In-universe information
- Species: Dog
- Gender: Male

= Toby the Pup =

American animated cartoon character (1930–31)

Toby the Pup is an animated cartoon character created by animators Sid Marcus, Dick Huemer, and Art Davis. He starred in a series of early sound shorts produced by Charles Mintz's Screen Gems for RKO Radio Pictures. The series lasted from 1930 to 1931. Twelve cartoons were produced, though some are still considered to be lost. The character was voiced by Dick Huemer. All of the character's cartoons fell into the public domain in the 1950s due to the copyrights not being renewed.

==History==
In 1930, Charles Mintz, while simultaneously producing the Krazy Kat cartoon series for Columbia, decided to create an additional series to be distributed through RKO Radio Pictures. He hired two Fleischer animators, Dick Huemer and Sid Marcus, and assigned them to work with Art Davis to create the new series. Marcus, who worked for the Mintz studio when it was still located in New York City, devised Toby the Pup. Toby was very similar to Fleischer's Bimbo in both personality and character design. He wore a custodian hat and a pair of shoes that looked like dog feet.

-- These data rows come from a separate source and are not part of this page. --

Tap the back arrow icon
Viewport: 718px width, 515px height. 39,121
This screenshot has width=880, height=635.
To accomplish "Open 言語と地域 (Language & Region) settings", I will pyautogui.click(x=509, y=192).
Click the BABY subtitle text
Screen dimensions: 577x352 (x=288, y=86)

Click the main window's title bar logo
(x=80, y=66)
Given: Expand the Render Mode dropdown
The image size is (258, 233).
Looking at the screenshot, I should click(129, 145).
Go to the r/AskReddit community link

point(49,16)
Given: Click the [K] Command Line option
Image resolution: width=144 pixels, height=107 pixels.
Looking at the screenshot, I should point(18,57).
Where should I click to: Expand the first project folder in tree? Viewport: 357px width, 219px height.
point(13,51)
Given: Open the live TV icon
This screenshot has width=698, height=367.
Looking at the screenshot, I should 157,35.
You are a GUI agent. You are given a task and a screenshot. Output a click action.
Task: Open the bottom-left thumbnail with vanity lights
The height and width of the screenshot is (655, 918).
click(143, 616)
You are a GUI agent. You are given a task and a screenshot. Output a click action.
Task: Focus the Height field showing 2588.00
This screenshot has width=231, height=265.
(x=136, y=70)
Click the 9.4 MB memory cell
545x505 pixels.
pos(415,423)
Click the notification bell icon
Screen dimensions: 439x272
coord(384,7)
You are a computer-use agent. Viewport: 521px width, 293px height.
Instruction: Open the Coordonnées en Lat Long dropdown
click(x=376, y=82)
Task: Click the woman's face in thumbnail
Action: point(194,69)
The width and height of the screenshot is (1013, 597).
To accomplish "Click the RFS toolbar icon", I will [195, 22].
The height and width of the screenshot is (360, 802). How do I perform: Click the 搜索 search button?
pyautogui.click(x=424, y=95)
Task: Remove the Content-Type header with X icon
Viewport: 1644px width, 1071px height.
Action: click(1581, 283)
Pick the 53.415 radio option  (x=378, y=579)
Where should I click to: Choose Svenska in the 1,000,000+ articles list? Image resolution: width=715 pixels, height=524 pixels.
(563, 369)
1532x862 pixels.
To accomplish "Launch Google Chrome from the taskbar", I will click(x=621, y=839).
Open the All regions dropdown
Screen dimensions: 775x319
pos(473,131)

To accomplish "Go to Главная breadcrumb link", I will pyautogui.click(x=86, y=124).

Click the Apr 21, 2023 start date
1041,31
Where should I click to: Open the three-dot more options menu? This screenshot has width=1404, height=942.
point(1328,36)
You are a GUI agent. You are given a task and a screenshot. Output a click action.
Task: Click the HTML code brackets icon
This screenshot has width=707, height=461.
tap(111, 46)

Despite the series' success, it concluded after only twelve films; most likely because of RKO's ties with the Van Beuren studio. However, by the time the series ended, Mintz was already negotiating with Columbia for backing on a second cartoon series to be headed again by Huemer, Marcus, and Davis. For this series, Huemer devised a new character, a small boy named Scrappy.

Today, only eight of the Toby cartoons are known to exist.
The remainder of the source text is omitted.